(Exercise inputs)
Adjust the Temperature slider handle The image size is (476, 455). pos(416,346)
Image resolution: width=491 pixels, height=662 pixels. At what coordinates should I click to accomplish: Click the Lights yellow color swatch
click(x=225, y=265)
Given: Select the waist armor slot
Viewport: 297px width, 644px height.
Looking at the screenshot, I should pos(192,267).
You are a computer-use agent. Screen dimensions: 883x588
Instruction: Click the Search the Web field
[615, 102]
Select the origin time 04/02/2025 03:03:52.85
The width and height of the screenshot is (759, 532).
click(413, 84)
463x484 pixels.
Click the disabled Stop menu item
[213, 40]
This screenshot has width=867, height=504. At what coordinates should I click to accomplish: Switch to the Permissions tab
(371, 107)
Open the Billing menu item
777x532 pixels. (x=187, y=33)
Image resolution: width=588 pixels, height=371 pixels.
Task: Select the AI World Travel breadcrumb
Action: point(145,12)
(End Exercise inputs)
## Your objective
I need exact copies of the lines from the one holding "The width and" through the end of the records above, and nothing beyond them.

## Response area
The width and height of the screenshot is (759, 532).
click(413, 84)
463x484 pixels.
Click the disabled Stop menu item
[213, 40]
This screenshot has width=867, height=504. At what coordinates should I click to accomplish: Switch to the Permissions tab
(371, 107)
Open the Billing menu item
777x532 pixels. (x=187, y=33)
Image resolution: width=588 pixels, height=371 pixels.
Task: Select the AI World Travel breadcrumb
Action: point(145,12)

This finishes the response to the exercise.